The hon. Member for Stratford-on-Avon (Nadhim Zahawi) should learn a few lessons from economic history. He should look at what happened not just in the 1980s, when there was not the same scale of world recession, but in the 1930s and at the orthodox views being put forward then by Bank of England Governors and senior politicians and the devastating consequences that they had. Keynes was led to write his general theory because of the deeply destructive approach that so many people in senior positions took and the consequences that devastated the lives of millions of people who were pushed into unemployment and poverty. Businesses were destroyed for many years as a result of that approach—the approach that the Conservatives seem to want to go back to.
I agree that borrowing needs to come down, and of course we need to ensure that the deficit comes down in a steady and sensible way as the economy recovers. However, by cutting an extra £40 billion for ideological reasons in a way that will hit jobs and the economy, the Conservatives are turning their back on the unemployed. Ministers need to tell us what they will do to help young people this summer. What are they going to do to reassure parents that their sons and daughters will not be stuck on the dole for more than a year? All that they promise is a Work programme sometime in the future, with incentives for private sector companies to help people find work but no guarantees to young people or anyone else that they will actually get work. There are no jobs for them to go to.
Ministers also want people to move house to help the labour market, but it is not clear where they want them to move to. The Secretary of State has said that he wants the unemployed to move to more affluent areas where there are more jobs. In fact, if they do not and they are out of work for a year, their housing benefit will be cut. At the same time, the Government are telling working people on housing benefit in affluent areas that they have to move to cheaper areas because their rents are too high. If they do not, their housing benefit will be cut, too. The Secretary of State is telling my constituents that if they do not move south to get a job he will cut their benefit, and his own constituents that if they do not move north to get a cheaper home he will cut their benefit too. Presumably they can wave at each other as they pass somewhere along the A1.

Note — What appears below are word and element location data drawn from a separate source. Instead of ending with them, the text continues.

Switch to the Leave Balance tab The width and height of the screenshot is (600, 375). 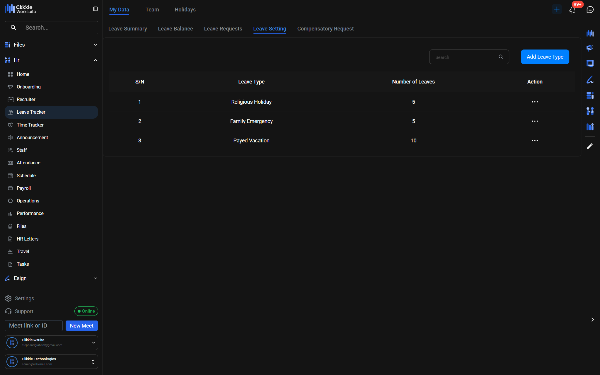175,29
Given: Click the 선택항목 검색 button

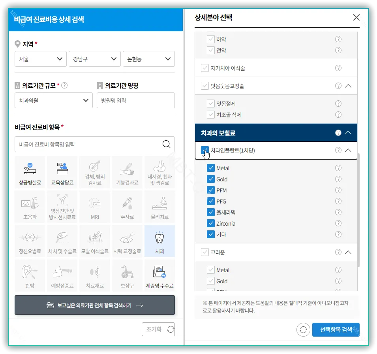Looking at the screenshot, I should click(x=336, y=330).
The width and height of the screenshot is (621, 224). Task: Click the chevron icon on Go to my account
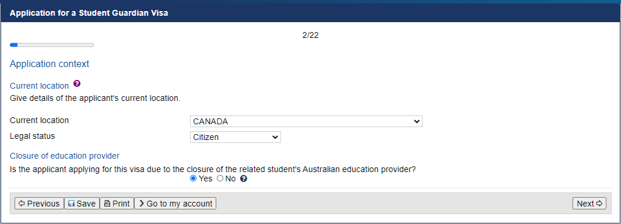tap(141, 204)
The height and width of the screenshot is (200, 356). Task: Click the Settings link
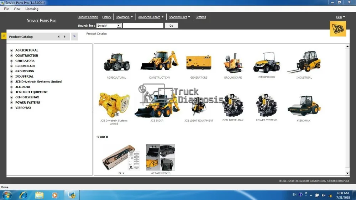[201, 17]
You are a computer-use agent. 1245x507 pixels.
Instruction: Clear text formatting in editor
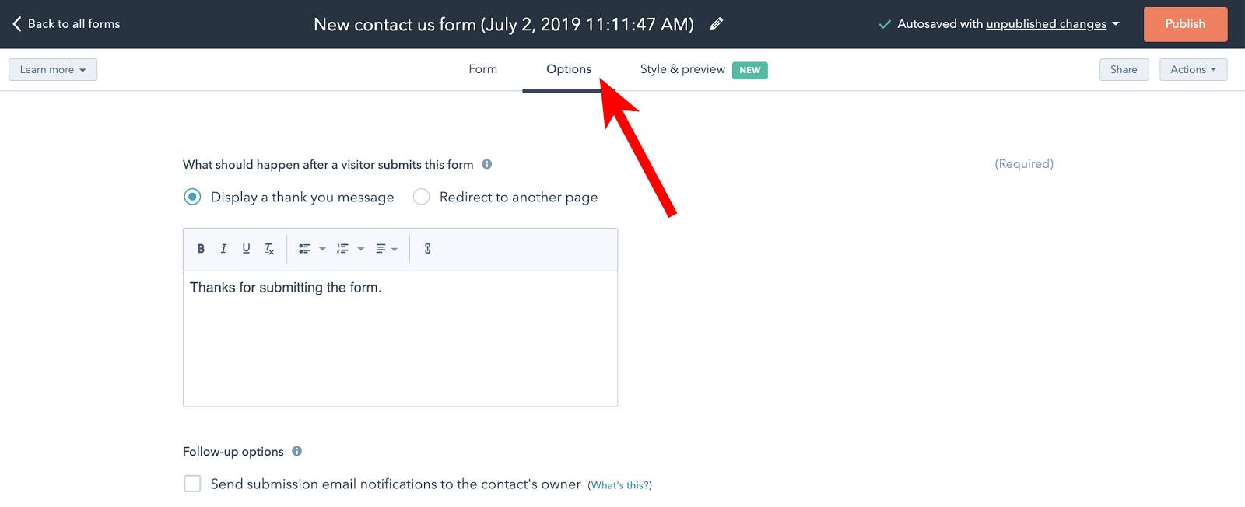(x=269, y=249)
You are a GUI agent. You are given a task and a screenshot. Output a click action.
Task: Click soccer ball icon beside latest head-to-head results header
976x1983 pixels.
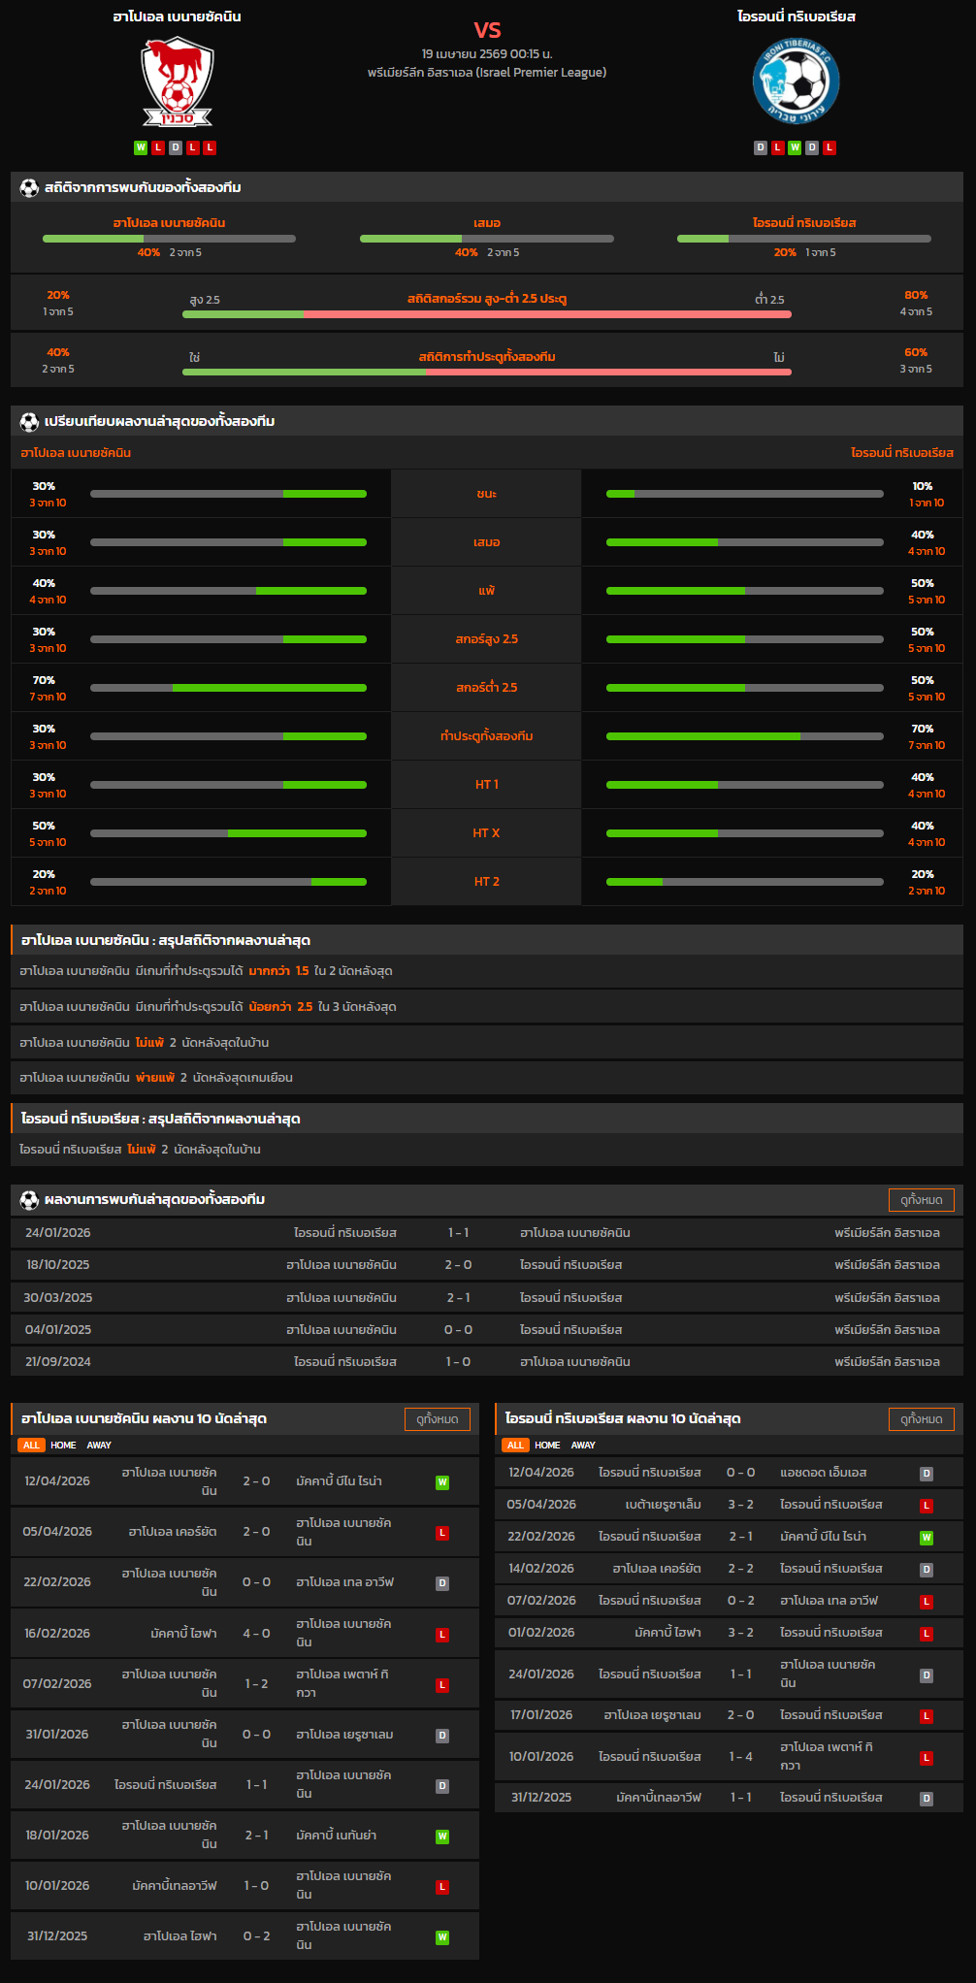pyautogui.click(x=29, y=1200)
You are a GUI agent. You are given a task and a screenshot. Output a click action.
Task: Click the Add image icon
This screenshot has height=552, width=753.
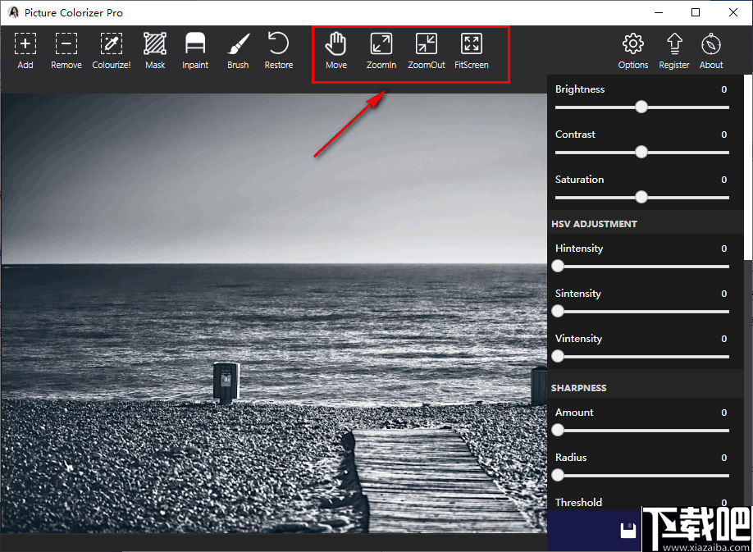(x=25, y=49)
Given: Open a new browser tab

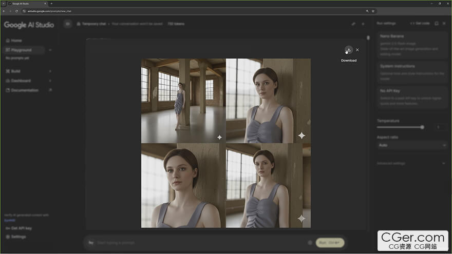Looking at the screenshot, I should pyautogui.click(x=51, y=3).
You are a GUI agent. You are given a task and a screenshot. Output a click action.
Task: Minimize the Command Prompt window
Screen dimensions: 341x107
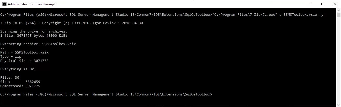point(311,4)
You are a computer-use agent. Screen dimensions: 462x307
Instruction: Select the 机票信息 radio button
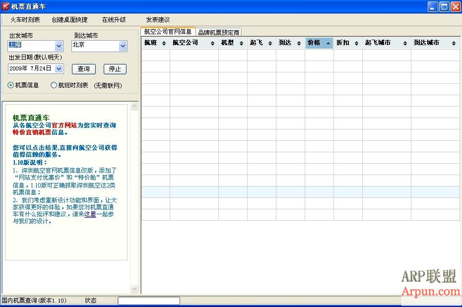click(11, 85)
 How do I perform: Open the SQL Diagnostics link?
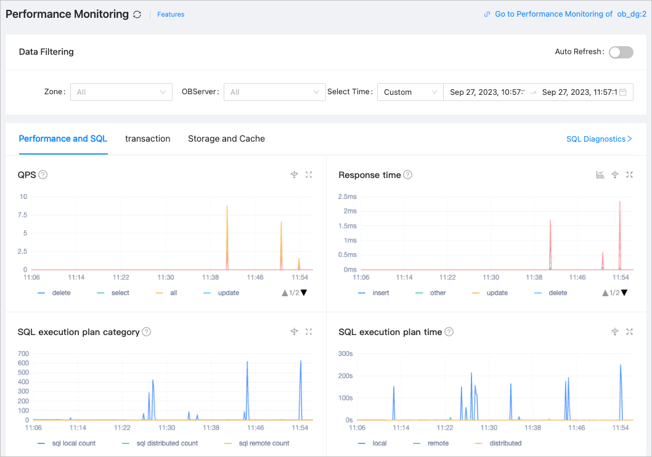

The Secretary of State wants people to give up cheaper housing to find work, but he also wants people to give up work to find cheaper housing. He is telling people to get on their bikes, but with no clue about where they are supposed to go. That is the same Secretary of State who said last year that he wanted to maintain community ties. He said:
“It is getting more and more difficult for parents in some poorer backgrounds…that extended family link is often severed by the fact that they can’t get living near their parents.”
Yet those are the very same community ties that the Government’s policies on employment and housing would rip up right now. They are cutting help for people to get jobs and cutting their benefits too.